Although many people might not know it, Berlin has a big Vietnamese community. Some of its members shared their stories with us.

Image for Vietnam in Berlin
The gardens at Spandau’s Linh Thuu Pagoda. Photo by Anna Agliardi

 

After decades of struggle in both East and West, putting up with dislocation, economic hardship and racism, Berlin’s large, diverse Vietnamese community has gained acceptance as “model immigrants” – but now risks invisibility. Here are some of their stories…

It is a Sunday morning. In the far west of Berlin, a five-minute walk away from the Stresow S-Bahn station, prayer time begins at the Linh Thuu Pagoda. Through the gate, past the charming garden with plentiful statues of animals and deities, a miniature bridge and a fish pond, the upstairs room fills with the smell of fragrant sandalwood incense and the singing of nuns. Large gold Buddhas with LED halos sit above majestic table arrangements of bright flowers, fruit and candy. After prayers there is a donation only simple Vietnamese lunch of rice, tofu, vegetables and chè dau (sweet syrup and beans).

Meanwhile, at nearly the exact opposite end of the city, it’s peak hour at the Dong Xuan Center. Exempt from Sunday shopping regulations because of its status as a wholesale market, the Lichtenberg warehouse complex is a chaotic hive of activity as Berliners pack into its halls to order restaurant supplies, rifle through endless rows of colourful polyester jackets, eat steaming bowls of beef noodle soup and browse the Vietnamese language job notices papering the entrance, many for nail salons and sushi restaurants.

Somewhere between those two extremes lies the reality of Berlin’s Vietnamese community, a diverse group of over 22,000 residents who, 39 years after Vietnam’s reunification and 24 years after Germany’s, still find themselves grappling with barriers between north, south, east and west.

Image for Vietnam in Berlin
Linh Thuu Pagoda: Lunch time. Photo by Anna Agliardi

 

Minh* came to Berlin in 1979 from Saigon. He was 12 when his parents put him on a wooden boat heading to Indonesia, among the many South Vietnamese “boat people” fleeing reunified, communist-controlled Vietnam.

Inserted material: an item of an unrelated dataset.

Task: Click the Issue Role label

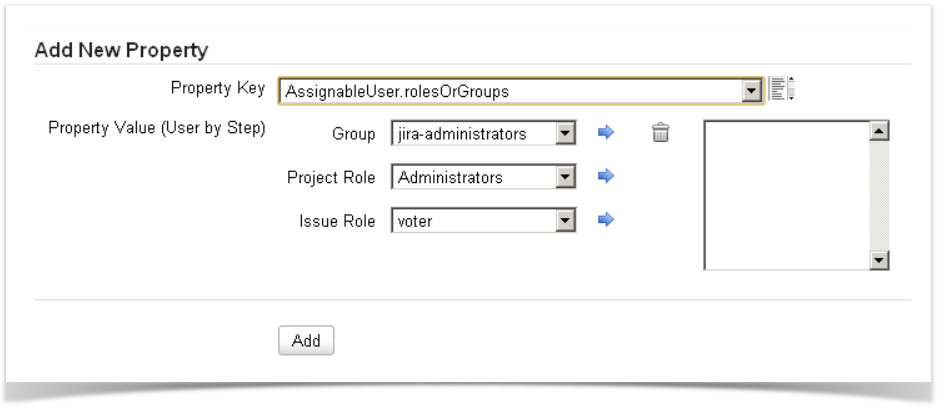Action: click(338, 221)
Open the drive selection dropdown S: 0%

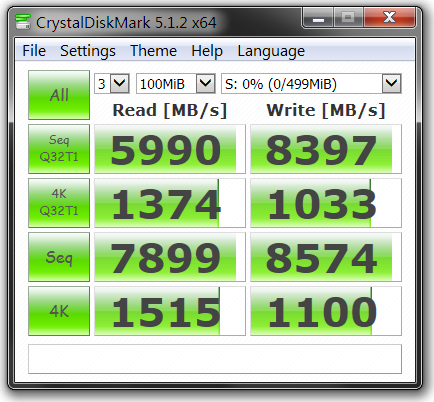coord(311,84)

His country, like Germany, had spent decades split in two: the socialist Democratic Republic of Vietnam in the North (capital: Hanoi) and the capitalist Republic of Vietnam in the south (capital: Saigon, later renamed Ho Chi Minh City). With the end of the Vietnam War in 1975, the South Vietnamese, in addition to having lost work, homes and families, now found themselves subject to increasing repression from the new government. Over a million of them fled the country in the years after the war. “There were 600 of us on a boat just 27m long and three metres wide,” Minh remembers. The journey took seven days; five passengers died of exhaustion along the way. “We came through stormy weather, but the fisherwoman in charge of the boat managed to manoeuvre us out.”

In Indonesia, he spent two months in a refugee camp before being flown to Germany by the aid organisation Terre d’Asile. Between 1975 and 1986, 38,000 South Vietnamese found refuge in West Germany, where, acting as much out of anti- communist ideology as sympathy, the government gave them a warm welcome complete with host families, citizenship papers and help finding work and accommodation. The group of 150 children was split into three: one group went to Düsseldorf, one to Bremen and a third, Minh’s, to West Berlin. After a stay in a Heim, he was placed with a German host family. “We lived in Wannsee,” Minh laughs. “All the kids at school, when they heard where we lived, said ‘Wow, you must be so rich.’ It was a bit annoying really, because we came with nothing.” After six years, his parents and brother were allowed to join him under the government’s Familienzusammenführung (family reunion) programme. He studied administrative sciences at TU and eventually found work as a police administrator.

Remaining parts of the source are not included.